─── MATERIAL FOR THIS TASK

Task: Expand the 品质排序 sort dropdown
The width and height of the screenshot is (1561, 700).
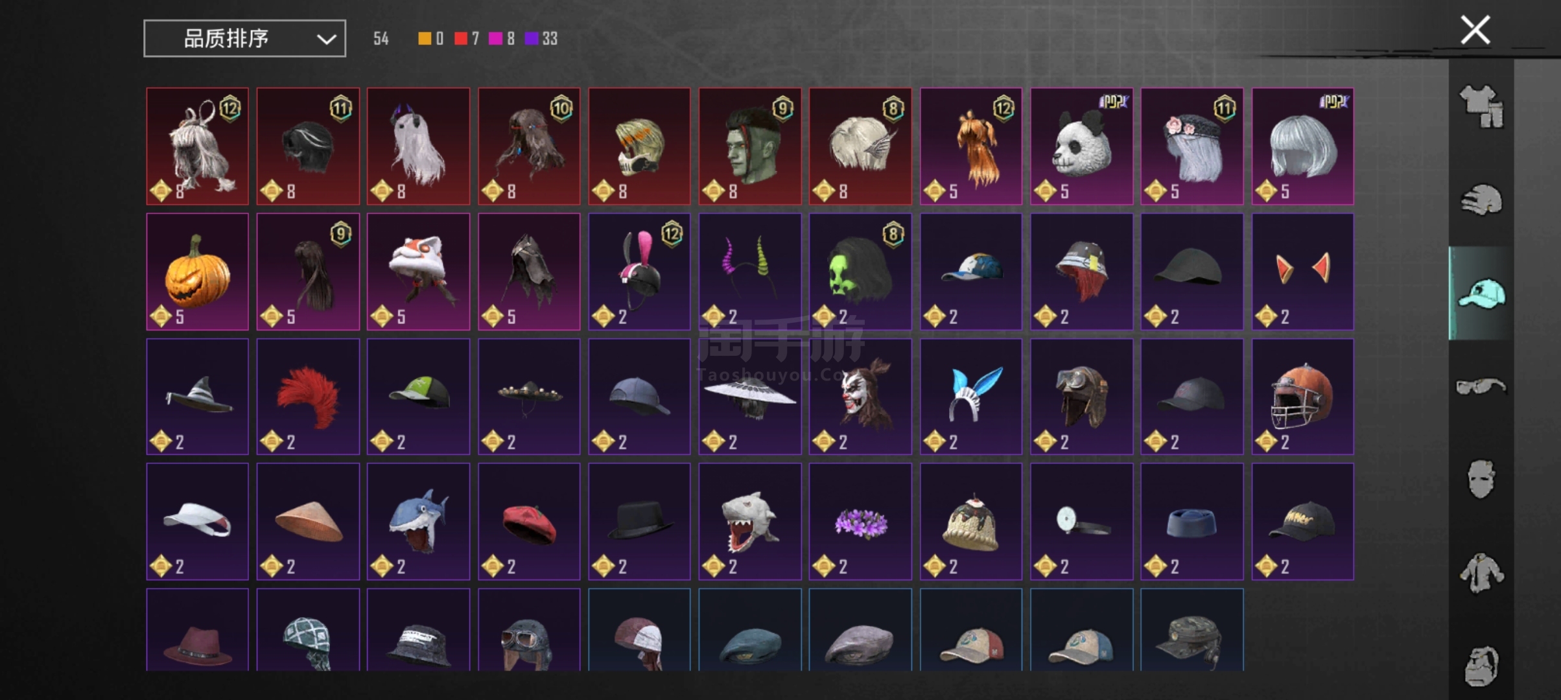Action: [x=244, y=38]
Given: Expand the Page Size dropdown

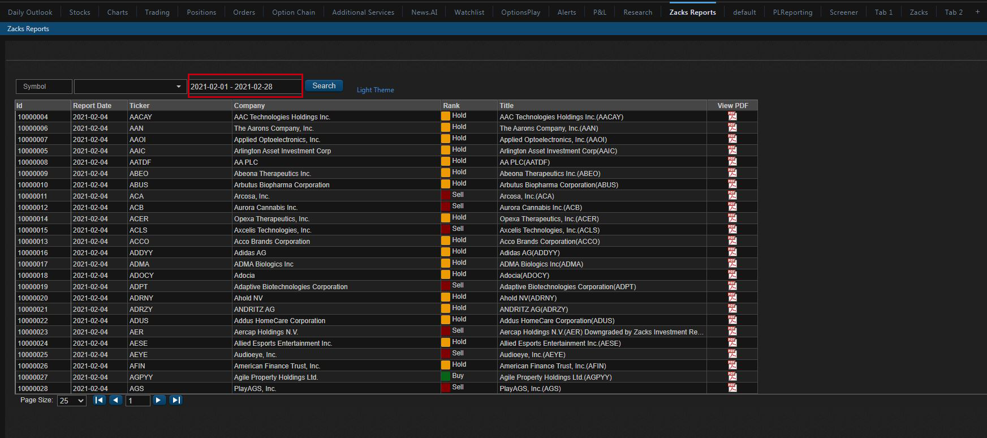Looking at the screenshot, I should coord(72,401).
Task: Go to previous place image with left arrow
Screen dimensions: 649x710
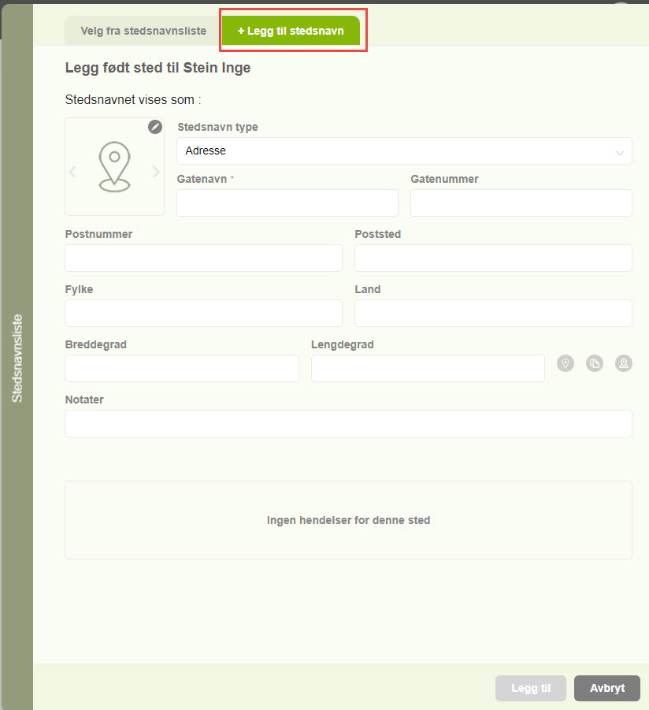Action: 73,172
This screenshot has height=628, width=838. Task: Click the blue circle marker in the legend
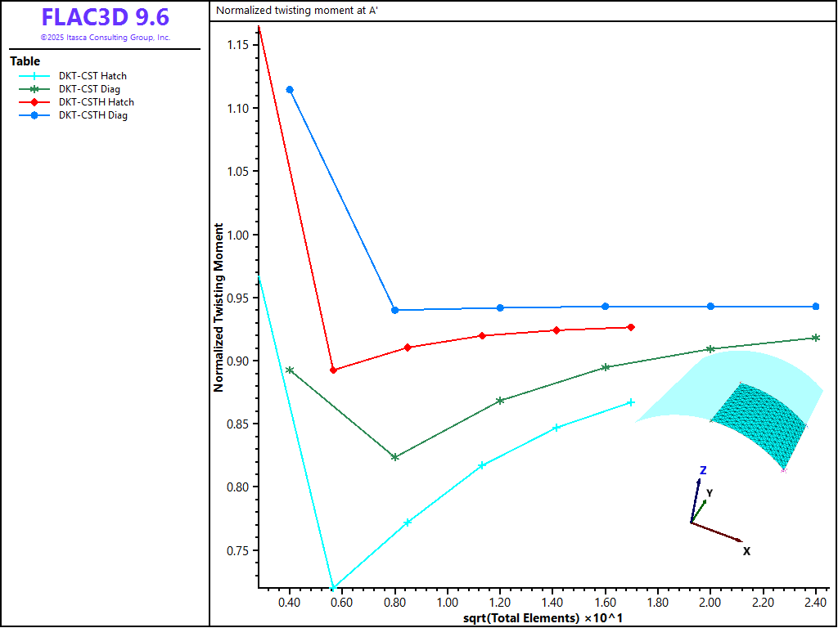[34, 115]
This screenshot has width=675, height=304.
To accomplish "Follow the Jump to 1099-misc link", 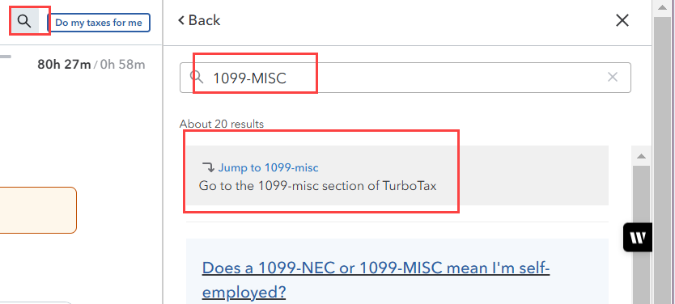I will [268, 167].
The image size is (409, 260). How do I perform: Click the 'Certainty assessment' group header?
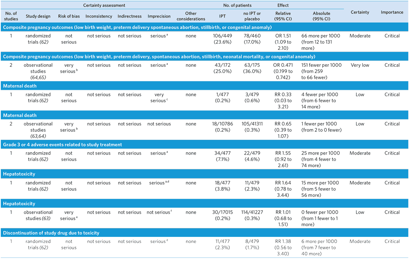104,6
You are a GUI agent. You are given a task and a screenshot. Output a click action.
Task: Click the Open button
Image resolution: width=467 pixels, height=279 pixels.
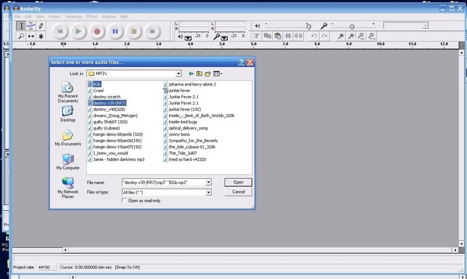click(x=238, y=182)
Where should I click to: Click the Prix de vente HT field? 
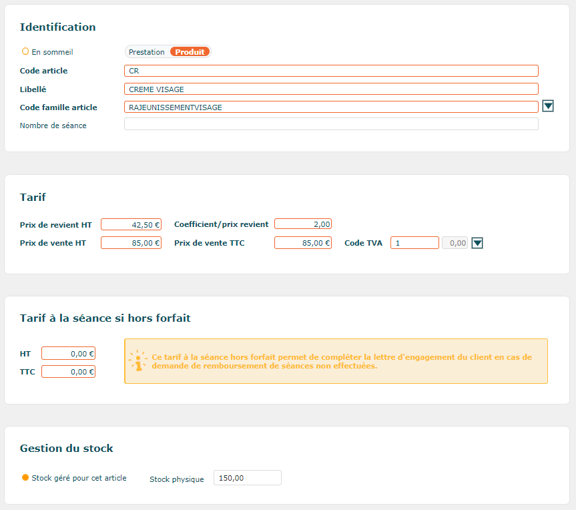point(131,243)
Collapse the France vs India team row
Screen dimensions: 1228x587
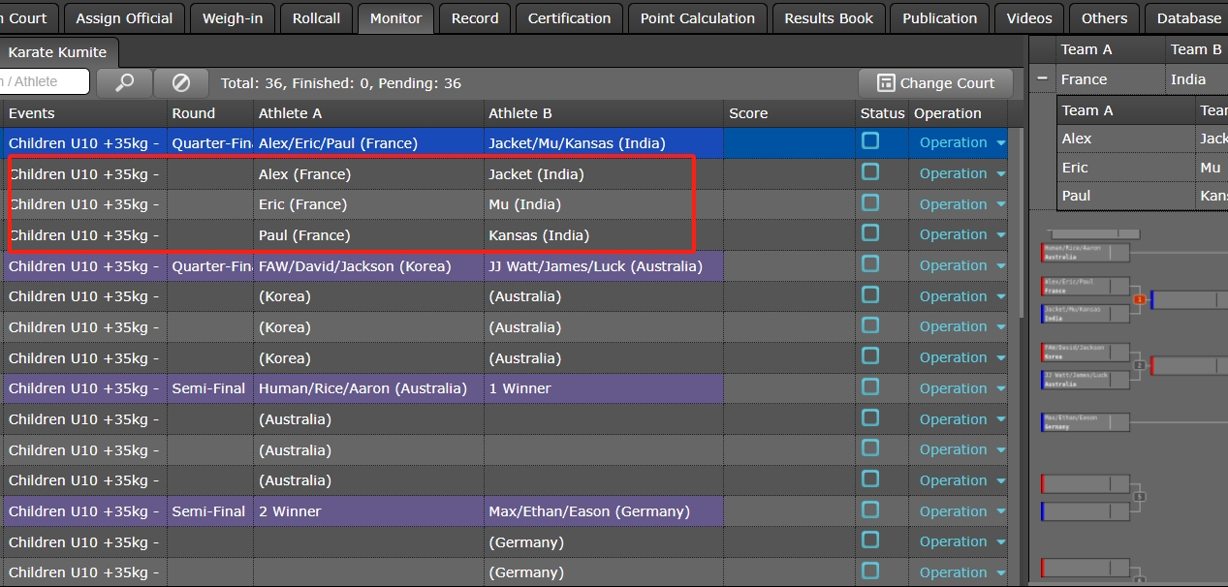1042,79
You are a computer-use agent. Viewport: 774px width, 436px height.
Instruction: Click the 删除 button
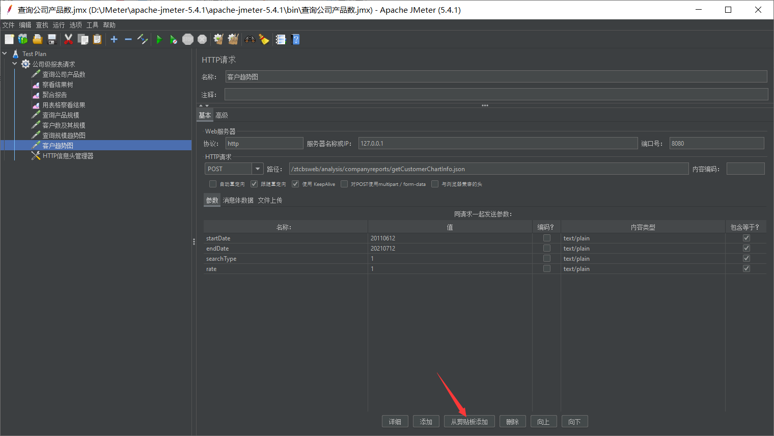(512, 422)
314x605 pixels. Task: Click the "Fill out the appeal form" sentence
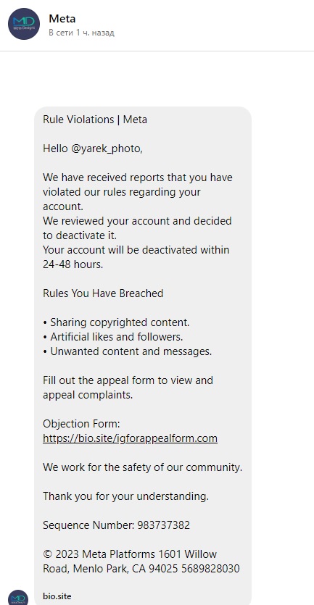(x=128, y=388)
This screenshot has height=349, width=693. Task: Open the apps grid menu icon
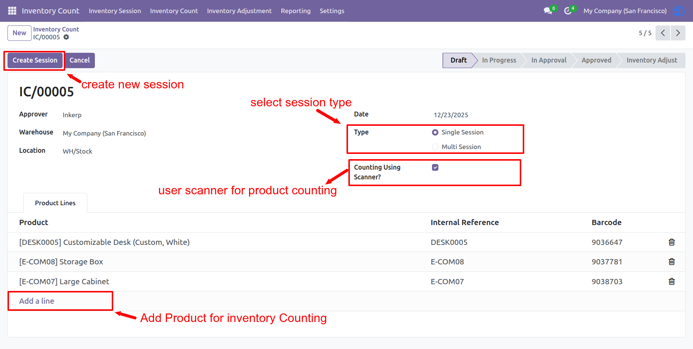click(x=12, y=11)
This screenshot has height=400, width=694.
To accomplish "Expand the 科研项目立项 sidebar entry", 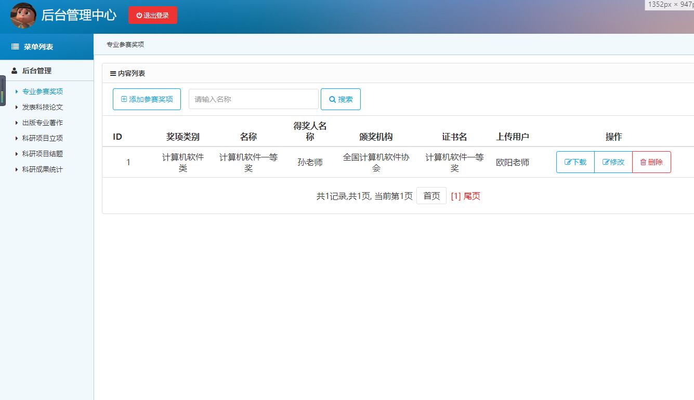I will [42, 138].
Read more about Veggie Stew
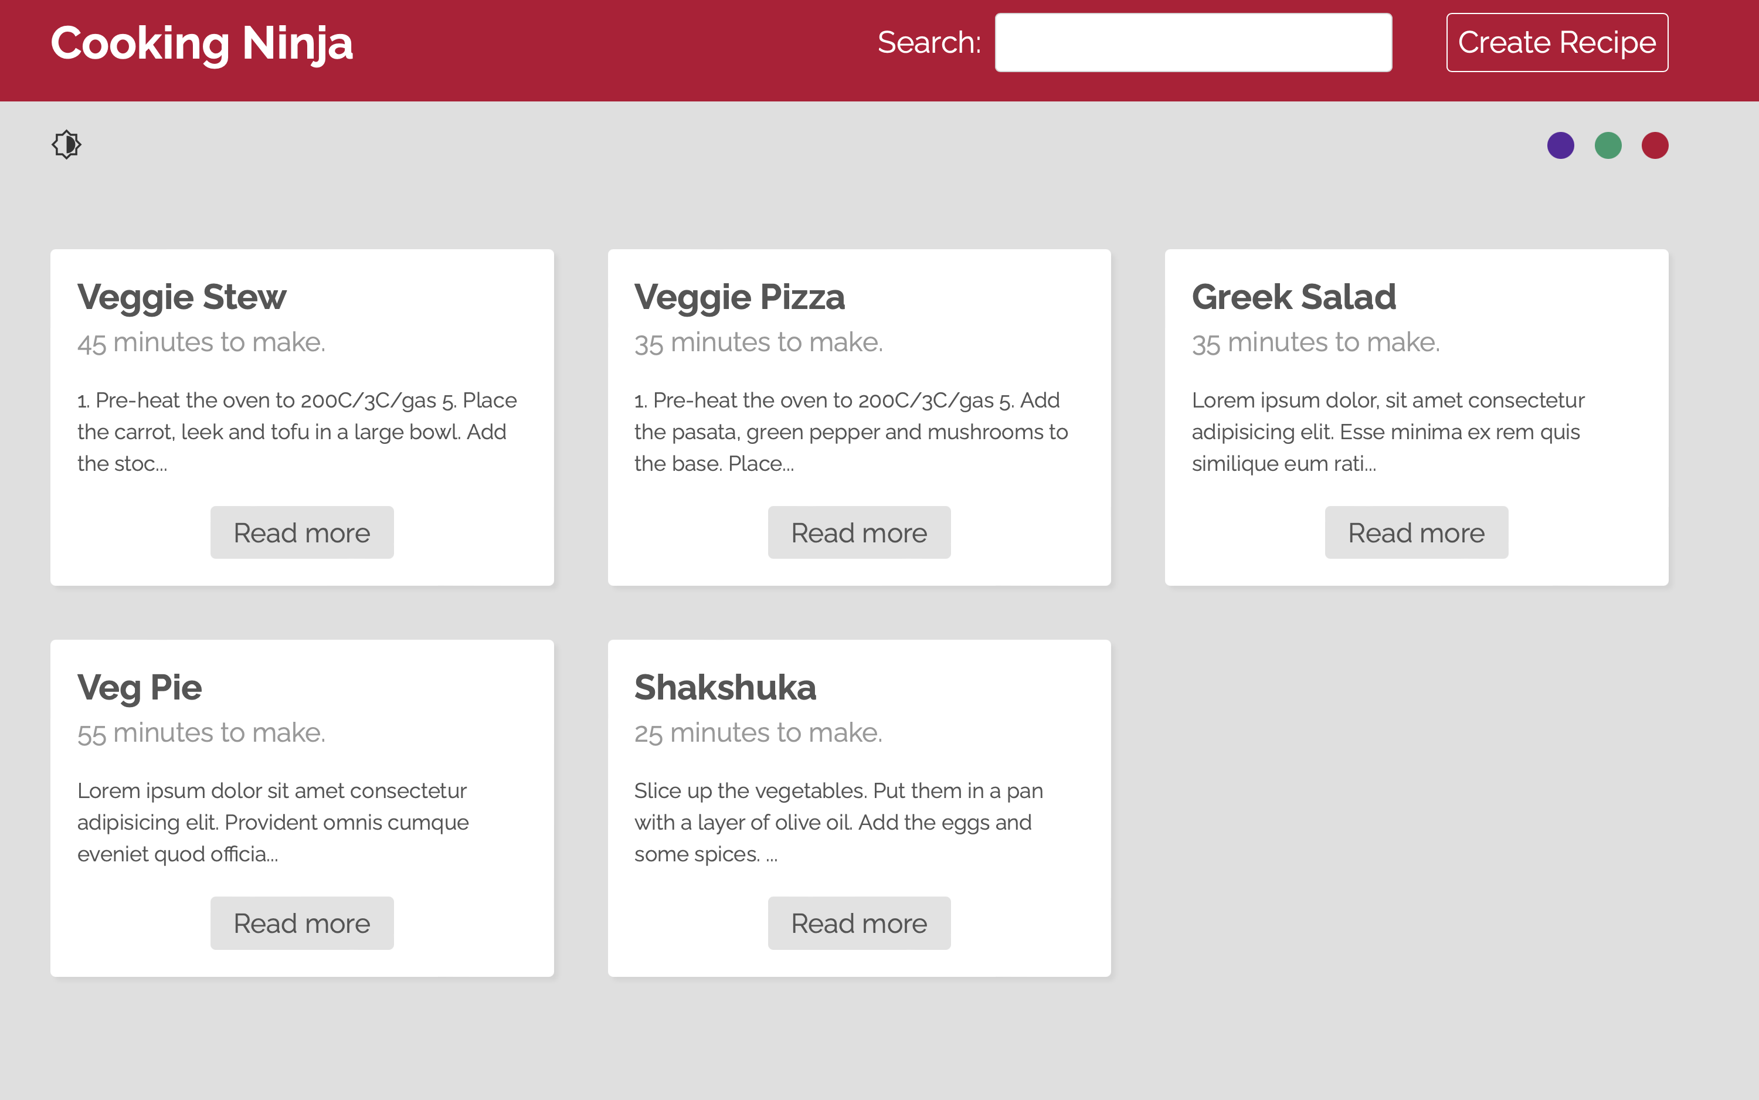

──────

TASK BRIEF
Give the count of lines in the data shown above that contain "agent", and nothing else.

RESPONSE TO THIS TASK
2